2013-01-19 06:24:19 PM  
5 votes:
There is an increasing perception (probably because it is true) in society that the rich play by their own rules and the rest is left to fend for themselves.

Make no mistake, I fully support and admire wealthy folks, particularly people who worked hard, developed an idea, and became rich through their effort and labor. Even people who inherit money have nothing to be ashamed of. What is infuriating, however, are all of these illegal loopholes and practices that result in unfair taxation, protection from ordinary due process, etc. We need to tackle all of these inequalities in order to save the republic.
2013-01-19 06:21:52 PM  
5 votes:
So let's use this information and not re-elect the farkers who's names appear on the list who insist we all do our part by paying more taxes.
2013-01-19 03:25:44 PM  
5 votes:
Shiat! I've got to learn to knit.

And cackle.
2013-01-19 06:45:51 PM  
4 votes:

Phinn: There are other places for financial privacy. They will get whatever money leaves the Caymans.
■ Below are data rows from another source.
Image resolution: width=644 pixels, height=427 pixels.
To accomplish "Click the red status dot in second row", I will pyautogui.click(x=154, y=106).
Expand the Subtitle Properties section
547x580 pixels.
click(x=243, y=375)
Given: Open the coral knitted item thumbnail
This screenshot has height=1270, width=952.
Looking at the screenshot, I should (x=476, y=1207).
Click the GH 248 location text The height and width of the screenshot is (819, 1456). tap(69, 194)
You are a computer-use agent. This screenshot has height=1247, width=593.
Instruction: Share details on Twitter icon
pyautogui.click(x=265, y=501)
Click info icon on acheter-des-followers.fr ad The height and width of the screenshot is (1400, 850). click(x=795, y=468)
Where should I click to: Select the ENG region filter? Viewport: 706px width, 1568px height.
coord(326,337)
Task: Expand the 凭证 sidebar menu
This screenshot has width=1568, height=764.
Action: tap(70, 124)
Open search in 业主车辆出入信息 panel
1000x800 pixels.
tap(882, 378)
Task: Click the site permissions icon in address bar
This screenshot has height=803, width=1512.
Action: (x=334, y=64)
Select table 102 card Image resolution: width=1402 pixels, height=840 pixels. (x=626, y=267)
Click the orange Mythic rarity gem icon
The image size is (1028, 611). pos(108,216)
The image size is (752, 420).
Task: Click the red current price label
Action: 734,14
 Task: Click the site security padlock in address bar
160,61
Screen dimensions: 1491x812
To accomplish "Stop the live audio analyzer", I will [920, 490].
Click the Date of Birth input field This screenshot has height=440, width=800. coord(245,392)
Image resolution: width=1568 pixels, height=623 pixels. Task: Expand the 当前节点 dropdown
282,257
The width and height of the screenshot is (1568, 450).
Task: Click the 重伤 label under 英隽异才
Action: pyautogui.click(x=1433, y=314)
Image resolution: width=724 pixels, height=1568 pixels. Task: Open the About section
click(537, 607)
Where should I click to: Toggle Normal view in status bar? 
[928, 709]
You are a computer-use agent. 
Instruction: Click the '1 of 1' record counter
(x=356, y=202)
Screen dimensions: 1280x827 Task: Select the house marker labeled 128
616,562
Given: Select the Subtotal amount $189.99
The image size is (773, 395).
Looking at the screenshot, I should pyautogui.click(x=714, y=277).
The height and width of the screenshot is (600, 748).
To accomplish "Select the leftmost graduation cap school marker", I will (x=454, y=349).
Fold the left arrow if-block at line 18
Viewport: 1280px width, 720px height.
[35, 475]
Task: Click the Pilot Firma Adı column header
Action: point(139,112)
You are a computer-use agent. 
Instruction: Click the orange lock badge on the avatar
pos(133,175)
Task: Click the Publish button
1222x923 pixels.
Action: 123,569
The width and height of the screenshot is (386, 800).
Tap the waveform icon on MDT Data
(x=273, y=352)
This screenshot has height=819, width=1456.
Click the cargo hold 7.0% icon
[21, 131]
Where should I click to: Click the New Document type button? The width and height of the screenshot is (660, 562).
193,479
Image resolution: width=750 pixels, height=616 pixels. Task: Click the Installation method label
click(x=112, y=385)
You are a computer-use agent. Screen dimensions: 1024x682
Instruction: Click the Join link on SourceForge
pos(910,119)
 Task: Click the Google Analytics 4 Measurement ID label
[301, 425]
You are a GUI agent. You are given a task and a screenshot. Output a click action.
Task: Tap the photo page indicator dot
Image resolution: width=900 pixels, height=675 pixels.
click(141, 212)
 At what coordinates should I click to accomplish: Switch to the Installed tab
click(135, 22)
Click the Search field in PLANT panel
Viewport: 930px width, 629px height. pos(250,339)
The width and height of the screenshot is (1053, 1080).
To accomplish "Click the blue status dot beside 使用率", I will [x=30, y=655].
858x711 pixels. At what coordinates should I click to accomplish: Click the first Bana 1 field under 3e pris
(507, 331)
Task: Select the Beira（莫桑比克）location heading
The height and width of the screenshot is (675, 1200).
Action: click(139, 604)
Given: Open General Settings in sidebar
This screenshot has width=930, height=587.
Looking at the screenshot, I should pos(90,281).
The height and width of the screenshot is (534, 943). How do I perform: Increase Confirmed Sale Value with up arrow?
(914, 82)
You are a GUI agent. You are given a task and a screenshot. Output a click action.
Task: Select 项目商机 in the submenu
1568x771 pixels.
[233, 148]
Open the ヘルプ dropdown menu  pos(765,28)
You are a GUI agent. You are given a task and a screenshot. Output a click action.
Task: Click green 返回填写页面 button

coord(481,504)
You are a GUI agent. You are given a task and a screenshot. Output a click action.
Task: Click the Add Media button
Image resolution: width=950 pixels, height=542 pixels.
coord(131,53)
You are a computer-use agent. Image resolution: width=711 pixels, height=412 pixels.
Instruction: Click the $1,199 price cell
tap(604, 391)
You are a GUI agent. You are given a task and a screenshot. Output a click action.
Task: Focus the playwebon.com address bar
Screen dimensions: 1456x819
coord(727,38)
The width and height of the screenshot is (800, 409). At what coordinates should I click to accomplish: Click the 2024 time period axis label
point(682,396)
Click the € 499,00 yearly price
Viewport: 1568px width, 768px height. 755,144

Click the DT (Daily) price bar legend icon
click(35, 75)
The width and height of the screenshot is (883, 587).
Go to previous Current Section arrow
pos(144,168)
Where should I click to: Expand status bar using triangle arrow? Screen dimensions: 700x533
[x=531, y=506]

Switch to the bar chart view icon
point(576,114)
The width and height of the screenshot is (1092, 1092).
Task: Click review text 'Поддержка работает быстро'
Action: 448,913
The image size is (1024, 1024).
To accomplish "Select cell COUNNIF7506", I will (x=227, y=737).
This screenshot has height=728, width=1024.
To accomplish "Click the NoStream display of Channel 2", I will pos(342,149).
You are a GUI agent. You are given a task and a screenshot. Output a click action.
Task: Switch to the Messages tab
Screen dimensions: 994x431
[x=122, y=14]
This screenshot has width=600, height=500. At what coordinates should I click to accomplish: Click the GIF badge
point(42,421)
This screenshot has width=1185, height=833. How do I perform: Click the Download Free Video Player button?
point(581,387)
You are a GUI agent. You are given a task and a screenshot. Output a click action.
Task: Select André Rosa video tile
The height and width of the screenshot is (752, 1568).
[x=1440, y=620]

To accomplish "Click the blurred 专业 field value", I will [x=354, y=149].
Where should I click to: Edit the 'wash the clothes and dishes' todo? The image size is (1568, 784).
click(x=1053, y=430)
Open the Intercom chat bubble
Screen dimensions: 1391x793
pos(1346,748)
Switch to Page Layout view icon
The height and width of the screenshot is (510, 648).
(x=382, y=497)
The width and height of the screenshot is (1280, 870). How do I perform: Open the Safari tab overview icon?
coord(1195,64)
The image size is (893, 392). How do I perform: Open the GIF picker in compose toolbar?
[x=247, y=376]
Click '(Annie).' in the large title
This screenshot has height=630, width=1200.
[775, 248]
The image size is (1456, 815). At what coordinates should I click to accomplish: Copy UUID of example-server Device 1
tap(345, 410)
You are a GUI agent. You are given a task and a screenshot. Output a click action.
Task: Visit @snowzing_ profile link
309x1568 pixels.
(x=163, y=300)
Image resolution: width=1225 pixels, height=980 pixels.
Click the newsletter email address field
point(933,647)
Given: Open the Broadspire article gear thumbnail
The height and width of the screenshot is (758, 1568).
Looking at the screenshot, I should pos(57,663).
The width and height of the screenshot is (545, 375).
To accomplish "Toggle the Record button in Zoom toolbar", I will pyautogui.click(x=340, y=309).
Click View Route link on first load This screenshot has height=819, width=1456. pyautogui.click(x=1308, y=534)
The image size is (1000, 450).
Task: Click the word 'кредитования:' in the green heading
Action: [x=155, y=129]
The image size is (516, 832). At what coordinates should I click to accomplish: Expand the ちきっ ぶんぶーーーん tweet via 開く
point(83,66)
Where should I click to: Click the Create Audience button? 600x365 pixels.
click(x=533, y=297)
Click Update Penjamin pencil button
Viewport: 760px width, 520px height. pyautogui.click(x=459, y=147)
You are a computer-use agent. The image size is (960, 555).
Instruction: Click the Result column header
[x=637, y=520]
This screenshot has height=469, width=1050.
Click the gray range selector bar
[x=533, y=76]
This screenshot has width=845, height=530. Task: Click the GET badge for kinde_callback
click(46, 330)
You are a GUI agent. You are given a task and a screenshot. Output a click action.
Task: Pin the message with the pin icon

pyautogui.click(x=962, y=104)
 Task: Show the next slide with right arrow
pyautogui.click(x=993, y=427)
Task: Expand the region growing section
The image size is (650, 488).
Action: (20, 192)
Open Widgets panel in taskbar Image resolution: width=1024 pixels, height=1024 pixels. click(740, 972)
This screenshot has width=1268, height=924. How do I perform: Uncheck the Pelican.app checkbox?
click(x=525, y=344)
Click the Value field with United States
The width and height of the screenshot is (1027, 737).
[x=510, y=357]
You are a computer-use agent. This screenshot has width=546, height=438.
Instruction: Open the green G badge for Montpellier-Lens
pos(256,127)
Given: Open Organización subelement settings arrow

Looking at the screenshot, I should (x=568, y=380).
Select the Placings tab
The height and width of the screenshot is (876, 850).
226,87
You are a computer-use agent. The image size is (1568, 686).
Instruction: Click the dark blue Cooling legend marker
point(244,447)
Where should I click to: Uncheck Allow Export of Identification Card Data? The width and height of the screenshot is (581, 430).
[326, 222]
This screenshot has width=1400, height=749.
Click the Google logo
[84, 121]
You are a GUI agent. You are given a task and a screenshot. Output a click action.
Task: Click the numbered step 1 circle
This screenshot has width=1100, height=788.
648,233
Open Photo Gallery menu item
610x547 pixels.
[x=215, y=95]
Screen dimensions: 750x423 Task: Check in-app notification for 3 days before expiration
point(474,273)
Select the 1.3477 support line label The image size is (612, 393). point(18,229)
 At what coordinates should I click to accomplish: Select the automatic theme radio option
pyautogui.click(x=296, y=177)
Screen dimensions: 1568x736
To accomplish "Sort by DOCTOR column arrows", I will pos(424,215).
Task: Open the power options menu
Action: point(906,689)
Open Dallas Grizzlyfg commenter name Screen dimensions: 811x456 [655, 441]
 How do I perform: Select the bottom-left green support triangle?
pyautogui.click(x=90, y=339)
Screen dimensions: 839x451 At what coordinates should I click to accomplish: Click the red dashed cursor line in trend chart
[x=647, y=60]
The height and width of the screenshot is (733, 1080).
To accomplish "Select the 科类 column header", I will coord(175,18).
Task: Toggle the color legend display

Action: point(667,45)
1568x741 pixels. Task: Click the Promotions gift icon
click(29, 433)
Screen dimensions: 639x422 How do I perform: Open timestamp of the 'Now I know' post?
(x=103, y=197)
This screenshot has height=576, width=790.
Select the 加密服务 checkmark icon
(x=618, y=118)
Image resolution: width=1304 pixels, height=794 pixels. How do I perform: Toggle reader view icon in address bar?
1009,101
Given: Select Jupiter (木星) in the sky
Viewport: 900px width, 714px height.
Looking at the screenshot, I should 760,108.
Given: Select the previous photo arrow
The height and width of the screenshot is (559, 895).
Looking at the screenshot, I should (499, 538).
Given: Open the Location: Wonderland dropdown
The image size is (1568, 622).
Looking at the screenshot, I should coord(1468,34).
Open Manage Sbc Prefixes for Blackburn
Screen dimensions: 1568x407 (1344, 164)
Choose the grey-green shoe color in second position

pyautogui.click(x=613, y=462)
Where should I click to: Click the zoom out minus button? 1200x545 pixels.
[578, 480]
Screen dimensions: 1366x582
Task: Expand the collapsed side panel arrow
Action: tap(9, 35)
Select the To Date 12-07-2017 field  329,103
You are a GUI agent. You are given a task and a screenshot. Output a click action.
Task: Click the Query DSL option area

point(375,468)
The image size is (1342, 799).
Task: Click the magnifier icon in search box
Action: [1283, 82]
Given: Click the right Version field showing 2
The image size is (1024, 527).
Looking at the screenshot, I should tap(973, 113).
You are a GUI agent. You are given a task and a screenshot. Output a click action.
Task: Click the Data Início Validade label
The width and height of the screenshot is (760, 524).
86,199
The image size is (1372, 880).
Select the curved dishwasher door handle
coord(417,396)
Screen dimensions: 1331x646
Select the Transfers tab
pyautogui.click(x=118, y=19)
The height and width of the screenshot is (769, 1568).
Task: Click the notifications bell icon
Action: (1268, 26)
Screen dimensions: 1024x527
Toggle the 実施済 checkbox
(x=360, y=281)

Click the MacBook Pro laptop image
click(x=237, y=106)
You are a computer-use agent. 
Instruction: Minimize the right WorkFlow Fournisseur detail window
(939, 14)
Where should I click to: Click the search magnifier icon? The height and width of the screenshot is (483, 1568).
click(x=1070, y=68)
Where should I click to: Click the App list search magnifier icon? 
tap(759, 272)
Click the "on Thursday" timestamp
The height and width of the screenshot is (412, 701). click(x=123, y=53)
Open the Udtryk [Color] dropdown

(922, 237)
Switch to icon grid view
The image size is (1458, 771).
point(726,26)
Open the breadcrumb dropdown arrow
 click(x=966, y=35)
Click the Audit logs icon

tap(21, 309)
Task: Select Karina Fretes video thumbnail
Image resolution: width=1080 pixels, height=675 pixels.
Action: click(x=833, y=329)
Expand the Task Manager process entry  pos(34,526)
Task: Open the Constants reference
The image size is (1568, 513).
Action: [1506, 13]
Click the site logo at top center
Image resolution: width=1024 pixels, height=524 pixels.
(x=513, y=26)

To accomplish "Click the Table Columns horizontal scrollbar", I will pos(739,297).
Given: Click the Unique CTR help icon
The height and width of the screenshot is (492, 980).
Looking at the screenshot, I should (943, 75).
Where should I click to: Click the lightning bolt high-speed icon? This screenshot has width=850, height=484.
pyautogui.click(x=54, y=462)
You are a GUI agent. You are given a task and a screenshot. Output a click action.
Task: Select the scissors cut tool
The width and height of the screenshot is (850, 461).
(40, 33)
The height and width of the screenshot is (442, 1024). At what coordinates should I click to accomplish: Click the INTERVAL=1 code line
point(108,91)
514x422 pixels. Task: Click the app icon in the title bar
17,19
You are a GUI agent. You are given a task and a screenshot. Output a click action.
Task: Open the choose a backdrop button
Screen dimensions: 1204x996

And Obama will try to pursue them, in his effort to make the entire world serve the aims of the USA.

But the opponents of "world government" are loony conspiracy theorists," right?


Yes. Yes they are.
2013-01-19 06:36:42 PM  
4 votes:
Mitt Romney is probably shaking in his boots right about now. A lot of people probably are. Serves them right. Their shady and insidious behavior had to be called out at some point.
2013-01-19 06:25:14 PM  
4 votes:
Anyone with a reason to hide their money overseas already got the tip off to move elsewhere. This will be pointless.
2013-01-19 07:16:38 PM  
3 votes:

Phinn: There are other places for financial privacy. They will get whatever money leaves the Caymans.


Yes, but it raises the costs of being an asshole, which is the most society can ever ask for. It's not like the world will be free of scum and villainy, but we can make it as uneconomical as possible instead of rewarding people for being unpatriotic.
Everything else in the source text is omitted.